The Real Estate and Mortgage Institute of Canada (REMIC) surveyed 1,000 Canadians about mortgage payments amid financial uncertainty.
In B.C., the research found that 14 percent said they would do whatever it takes to pay their mortgage, even if it means financial pain for the year.
“It’s time to end Mortgage Masochism,” said Joe White, president and CEO of REMIC, in a news release on the poll’s findings.
“It’s simply insane that we’ve created a culture where house-poor Canadians struggling and sacrificing to meet monthly mortgage payments are somehow wearing their pain as pride. A mortgage shouldn’t feel like a purgatory, a punishment or a bad deal that you can’t get out of until your 70s.”
REMIC data also showed that 35 per cent of B.C. respondents say mortgage struggles are a “rite of passage,” and 15 per cent think people enjoy telling those “struggle stories.”
More than a quarter of B.C. respondents said Canadians tolerate skyrocketing housing costs without pushing for systemic change because “we think suffering for a home is normal.”
The REMIC news release did not include an explanation of the survey’s methodology – such as whether respondents were contacted online or by phone.
A randomized sample of 1,000 Canadians would carry a margin of error of plus or minus three percentage points, 19 times out of 20. The subsample of just B.C. respondents in such a survey would be roughly 140, and those results would carry a margin of error of plus or minus 8.3 percentage points, 19 times out of 20.
Fraser Valley real estate woes
The Fraser Valley was once a flourishing market, but on Monday, the regional real estate board released data showing that last month’s sales were nearly 50 per cent below the 10-year average, making for the slowest start to the spring market in more than 15 years.
The Fraser Valley Real Estate Board recorded 1,036 sales in March, up 13 per cent from February but still 26 per cent below the same period last year.
The board reported new listings increased 22 per cent in March to 3,800. Overall inventory is at a decade-high level, with 9,219 active listings, 49 per cent above March 2024 and 59 per cent above the 10-year seasonal average.
“If not for the economic uncertainty driven largely by U.S. tariffs, we’d likely be seeing a typical strong spring market in the Fraser Valley,” said Tore Jacobsen, chair of the Fraser Valley Real Estate Board.
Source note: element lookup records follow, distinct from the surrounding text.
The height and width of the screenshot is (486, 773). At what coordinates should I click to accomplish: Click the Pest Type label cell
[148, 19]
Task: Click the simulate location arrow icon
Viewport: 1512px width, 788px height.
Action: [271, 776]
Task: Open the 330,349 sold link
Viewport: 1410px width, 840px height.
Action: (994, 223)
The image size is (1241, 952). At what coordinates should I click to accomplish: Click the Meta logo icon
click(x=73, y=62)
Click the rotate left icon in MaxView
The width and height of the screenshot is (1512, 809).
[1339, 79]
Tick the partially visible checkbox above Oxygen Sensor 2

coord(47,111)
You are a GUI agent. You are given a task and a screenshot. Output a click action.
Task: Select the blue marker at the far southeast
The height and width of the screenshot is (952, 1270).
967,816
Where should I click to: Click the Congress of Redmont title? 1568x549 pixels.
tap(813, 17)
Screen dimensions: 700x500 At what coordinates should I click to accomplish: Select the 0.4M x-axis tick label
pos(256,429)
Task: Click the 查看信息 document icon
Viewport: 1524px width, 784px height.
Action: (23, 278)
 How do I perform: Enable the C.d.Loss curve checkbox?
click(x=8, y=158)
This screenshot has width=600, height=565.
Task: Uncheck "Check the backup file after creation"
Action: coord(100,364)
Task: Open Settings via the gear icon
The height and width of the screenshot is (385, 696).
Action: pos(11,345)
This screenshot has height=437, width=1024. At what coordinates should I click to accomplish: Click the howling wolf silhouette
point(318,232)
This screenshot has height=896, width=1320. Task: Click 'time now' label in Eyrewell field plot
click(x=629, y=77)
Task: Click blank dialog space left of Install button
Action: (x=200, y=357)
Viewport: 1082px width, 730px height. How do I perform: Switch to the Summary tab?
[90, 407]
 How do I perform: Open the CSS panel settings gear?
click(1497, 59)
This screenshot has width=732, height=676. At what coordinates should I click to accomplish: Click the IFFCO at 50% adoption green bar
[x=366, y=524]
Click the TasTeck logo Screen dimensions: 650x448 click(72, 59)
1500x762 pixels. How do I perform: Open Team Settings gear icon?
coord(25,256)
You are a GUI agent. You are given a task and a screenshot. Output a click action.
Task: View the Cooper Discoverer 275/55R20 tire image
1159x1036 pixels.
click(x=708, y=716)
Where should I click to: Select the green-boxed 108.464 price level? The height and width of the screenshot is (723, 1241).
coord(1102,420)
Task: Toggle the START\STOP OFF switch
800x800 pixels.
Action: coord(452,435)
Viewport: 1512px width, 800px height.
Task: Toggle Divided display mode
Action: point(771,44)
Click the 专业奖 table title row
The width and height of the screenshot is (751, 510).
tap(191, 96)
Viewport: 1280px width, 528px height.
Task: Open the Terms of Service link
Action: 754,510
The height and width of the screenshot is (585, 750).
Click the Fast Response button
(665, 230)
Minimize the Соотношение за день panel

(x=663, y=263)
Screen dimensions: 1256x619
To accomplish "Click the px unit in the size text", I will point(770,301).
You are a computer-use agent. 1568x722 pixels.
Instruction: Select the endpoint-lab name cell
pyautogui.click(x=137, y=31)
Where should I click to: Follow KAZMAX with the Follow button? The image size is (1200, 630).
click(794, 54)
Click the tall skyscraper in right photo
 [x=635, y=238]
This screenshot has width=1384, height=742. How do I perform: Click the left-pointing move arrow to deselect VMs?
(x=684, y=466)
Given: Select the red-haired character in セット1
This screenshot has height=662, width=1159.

“Instead, we’re seeing a disconnect as sellers remain hesitant to lower their prices beyond a certain threshold, while buyers, facing tighter financing conditions are either unable or unwilling to meet it. The resulting inertia is keeping sales low.”
Last month, across the Fraser Valley, the board says the average number of days to sell a single-family detached home was 31. For a condo, it was 33. Townhouses took an average of 27 days to sell.
According to the real estate board, the composite benchmark price in the Fraser Valley increased just under half a percentage point in March, up 0.4 per cent to $974,400.